La raíz de nuestra situación, como escribía antes, no radica en la calidad del mensajero, aunque sea algo de gran relevancia. El problema es que España es un país que, desde siempre, carece de la más elemental cultura de la discrepancia. Ni sabemos, ni deseamos, ni enseñamos a los más jóvenes a vivir en estado discrepante€ pero en búsqueda de lo mejor para todos, que ahí está la madre del cordero. Buscar el consenso, como se dice, en un ejercicio entusiasta del enfrentamiento sistemático como praxis de la discrepancia, que solamente conduce a un distanciamiento todavía mayor y, un pasito más, a la demonización del adversario convertido en enemigo.

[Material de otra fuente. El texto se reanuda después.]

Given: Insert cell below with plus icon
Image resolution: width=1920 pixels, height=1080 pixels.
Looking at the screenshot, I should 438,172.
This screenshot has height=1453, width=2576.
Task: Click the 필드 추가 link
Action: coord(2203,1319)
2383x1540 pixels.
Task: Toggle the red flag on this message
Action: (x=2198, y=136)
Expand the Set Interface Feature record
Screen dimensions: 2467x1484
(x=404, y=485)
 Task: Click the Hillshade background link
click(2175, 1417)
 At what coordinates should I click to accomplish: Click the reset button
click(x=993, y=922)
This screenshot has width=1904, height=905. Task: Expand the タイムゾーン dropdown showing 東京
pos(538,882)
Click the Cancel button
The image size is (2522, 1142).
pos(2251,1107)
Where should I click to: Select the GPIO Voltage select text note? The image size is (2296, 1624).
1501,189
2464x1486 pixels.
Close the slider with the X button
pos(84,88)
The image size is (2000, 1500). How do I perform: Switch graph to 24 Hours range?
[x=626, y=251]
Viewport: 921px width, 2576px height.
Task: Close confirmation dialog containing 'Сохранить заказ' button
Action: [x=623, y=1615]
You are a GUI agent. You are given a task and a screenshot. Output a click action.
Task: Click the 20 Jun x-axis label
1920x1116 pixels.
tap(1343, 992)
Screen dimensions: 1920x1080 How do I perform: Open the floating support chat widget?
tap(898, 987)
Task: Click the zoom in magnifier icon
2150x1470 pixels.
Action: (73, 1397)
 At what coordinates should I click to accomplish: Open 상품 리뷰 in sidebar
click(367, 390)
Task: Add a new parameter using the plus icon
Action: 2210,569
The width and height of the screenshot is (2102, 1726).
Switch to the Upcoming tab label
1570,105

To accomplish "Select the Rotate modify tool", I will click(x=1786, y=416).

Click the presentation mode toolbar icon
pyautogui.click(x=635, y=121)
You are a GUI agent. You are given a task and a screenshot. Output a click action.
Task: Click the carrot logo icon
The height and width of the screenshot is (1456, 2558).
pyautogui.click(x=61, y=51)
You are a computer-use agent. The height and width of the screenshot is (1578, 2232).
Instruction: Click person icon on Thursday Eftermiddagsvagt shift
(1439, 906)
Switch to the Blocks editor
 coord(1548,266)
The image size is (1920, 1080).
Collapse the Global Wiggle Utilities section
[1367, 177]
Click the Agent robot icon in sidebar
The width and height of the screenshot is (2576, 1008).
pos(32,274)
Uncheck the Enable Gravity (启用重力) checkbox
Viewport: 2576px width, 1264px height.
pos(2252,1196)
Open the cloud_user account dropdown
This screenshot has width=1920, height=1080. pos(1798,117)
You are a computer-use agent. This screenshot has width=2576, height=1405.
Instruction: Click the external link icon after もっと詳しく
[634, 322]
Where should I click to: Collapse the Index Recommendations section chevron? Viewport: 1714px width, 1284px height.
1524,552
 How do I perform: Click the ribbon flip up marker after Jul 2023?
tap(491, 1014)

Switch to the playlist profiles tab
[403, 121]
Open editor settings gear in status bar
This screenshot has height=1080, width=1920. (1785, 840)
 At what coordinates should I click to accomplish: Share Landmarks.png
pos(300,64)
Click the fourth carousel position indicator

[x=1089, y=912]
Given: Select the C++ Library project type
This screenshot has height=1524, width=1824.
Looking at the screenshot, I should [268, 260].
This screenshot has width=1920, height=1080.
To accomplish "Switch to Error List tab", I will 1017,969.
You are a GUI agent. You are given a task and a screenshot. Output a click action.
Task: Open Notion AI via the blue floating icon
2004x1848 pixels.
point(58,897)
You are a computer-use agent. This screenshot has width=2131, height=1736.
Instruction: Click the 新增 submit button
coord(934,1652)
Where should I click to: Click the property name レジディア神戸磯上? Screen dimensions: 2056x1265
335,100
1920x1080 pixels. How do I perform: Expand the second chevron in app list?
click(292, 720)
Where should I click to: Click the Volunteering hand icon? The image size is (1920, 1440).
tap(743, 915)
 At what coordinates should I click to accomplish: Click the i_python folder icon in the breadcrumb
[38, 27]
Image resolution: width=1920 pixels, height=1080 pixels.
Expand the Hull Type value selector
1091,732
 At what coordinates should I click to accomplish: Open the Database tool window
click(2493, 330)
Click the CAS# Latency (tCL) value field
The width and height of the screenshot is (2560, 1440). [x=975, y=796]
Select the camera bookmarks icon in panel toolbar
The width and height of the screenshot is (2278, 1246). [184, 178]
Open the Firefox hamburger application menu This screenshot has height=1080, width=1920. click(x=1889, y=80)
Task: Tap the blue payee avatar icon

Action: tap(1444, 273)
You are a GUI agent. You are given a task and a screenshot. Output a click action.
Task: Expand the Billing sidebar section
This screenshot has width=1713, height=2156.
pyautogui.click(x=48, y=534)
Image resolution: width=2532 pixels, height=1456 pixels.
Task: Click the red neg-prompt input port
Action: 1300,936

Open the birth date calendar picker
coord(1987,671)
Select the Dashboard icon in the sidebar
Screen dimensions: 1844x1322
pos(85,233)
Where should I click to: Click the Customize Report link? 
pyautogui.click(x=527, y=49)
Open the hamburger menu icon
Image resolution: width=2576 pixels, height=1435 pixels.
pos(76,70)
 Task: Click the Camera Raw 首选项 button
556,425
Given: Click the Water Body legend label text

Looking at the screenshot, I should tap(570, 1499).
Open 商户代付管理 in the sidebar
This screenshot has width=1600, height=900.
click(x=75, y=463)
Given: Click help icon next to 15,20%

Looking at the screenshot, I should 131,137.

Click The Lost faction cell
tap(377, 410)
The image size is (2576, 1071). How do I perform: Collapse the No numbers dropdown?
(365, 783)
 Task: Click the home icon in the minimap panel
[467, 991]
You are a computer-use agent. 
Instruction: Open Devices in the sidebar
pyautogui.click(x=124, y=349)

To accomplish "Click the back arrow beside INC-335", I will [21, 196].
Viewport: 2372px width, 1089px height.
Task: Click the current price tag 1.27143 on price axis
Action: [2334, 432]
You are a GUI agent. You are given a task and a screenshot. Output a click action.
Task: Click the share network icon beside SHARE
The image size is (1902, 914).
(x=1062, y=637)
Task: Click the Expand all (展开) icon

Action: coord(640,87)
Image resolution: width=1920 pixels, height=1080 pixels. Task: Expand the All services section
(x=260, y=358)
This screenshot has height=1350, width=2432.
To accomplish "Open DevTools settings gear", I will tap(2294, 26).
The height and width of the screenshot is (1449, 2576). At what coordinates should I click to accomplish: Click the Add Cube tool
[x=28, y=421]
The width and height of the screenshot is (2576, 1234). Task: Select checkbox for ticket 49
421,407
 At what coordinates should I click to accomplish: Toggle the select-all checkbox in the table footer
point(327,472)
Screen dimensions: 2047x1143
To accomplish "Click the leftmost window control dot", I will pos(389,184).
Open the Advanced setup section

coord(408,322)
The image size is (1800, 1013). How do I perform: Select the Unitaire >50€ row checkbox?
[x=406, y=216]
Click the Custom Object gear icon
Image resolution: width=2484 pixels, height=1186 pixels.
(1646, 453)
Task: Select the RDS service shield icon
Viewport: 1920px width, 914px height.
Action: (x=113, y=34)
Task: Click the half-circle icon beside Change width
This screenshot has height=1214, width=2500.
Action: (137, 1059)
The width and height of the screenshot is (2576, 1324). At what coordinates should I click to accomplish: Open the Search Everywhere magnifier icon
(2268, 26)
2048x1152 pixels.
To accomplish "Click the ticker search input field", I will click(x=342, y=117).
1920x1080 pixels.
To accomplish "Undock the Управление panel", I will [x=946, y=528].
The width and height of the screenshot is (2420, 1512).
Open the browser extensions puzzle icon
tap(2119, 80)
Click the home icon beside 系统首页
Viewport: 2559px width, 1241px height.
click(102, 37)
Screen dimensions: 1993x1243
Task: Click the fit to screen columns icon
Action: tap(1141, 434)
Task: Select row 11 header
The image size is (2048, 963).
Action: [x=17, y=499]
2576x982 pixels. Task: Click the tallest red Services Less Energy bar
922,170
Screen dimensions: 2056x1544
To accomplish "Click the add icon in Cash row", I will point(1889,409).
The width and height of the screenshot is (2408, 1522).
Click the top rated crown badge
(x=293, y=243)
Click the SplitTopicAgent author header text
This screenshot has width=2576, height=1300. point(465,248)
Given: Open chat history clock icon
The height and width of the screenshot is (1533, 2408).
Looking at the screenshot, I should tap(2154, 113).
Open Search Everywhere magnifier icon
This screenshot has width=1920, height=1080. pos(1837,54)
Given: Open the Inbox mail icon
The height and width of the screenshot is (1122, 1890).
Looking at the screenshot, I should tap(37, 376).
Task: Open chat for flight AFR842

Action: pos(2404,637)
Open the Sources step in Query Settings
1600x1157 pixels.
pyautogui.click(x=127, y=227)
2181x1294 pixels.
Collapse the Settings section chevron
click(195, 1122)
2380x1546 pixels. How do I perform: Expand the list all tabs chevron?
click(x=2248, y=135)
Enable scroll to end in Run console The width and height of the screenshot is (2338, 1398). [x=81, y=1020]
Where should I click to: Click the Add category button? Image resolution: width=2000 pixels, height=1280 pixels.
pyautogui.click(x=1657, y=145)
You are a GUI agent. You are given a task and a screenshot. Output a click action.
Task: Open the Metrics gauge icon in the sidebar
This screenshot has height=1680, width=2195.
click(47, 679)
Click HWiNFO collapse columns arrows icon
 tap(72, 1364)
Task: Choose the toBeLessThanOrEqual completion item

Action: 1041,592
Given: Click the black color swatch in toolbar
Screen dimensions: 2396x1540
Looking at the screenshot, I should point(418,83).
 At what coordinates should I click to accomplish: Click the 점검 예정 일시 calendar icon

No se trata de buscar lo que puede unirnos mientras discrepamos (que siempre existe algo capaz de producir algún tipo de unión de cara al bien común). Para nada. Se trata de demostrar la inoperancia de las razones ajenas, su futilidad para la acción y, en fin, hasta qué punto es perjudicial para la ciudadanía. Referentes a mano: la cuestión del aborto, la cuestión del secreto sumarial, la cuestión de los inmigrantes, la preocupante violencia callejera, el estilo del Papa Francisco, sí, también, y añadan cuanto ustedes quieran. Lo que vale es la discrepancia sin remisión. Si tú estás ahí y no piensas como yo, eres un desgraciado, y a lo más, un ilustrado a la violeta. Al río contigo como sea. Aunque sea echando mano de la calumnia. Y lo escribo porque lo hacemos.

¿Es imposible decidirnos por la sabiduría de la discrepancia para una mejor justicia y convivencia? ¿No somos capaces de conjugar que la situación es grave pero a la vez que se abre un leve horizonte de solución que habrá que analizar y potenciar en lo que tenga de positivo? ¿Estamos decididos a ser lobos para los demás? ¿Solamente importan las futuras elecciones y sus correspondientes votos? ¿Somos una pandilla de fieras irracionales? ¿Nos gusta hacer daño y humillar al enemigo, antes adversario? Pienso que podemos cambiar. Puede que de momento nada más que algo, pero podemos. ¿No nos habrá llegado el momento de organizar la discrepancia de forma racional y democrática?

La respuesta está en el viento, decía Dylan. Pero el soplo es nuestro.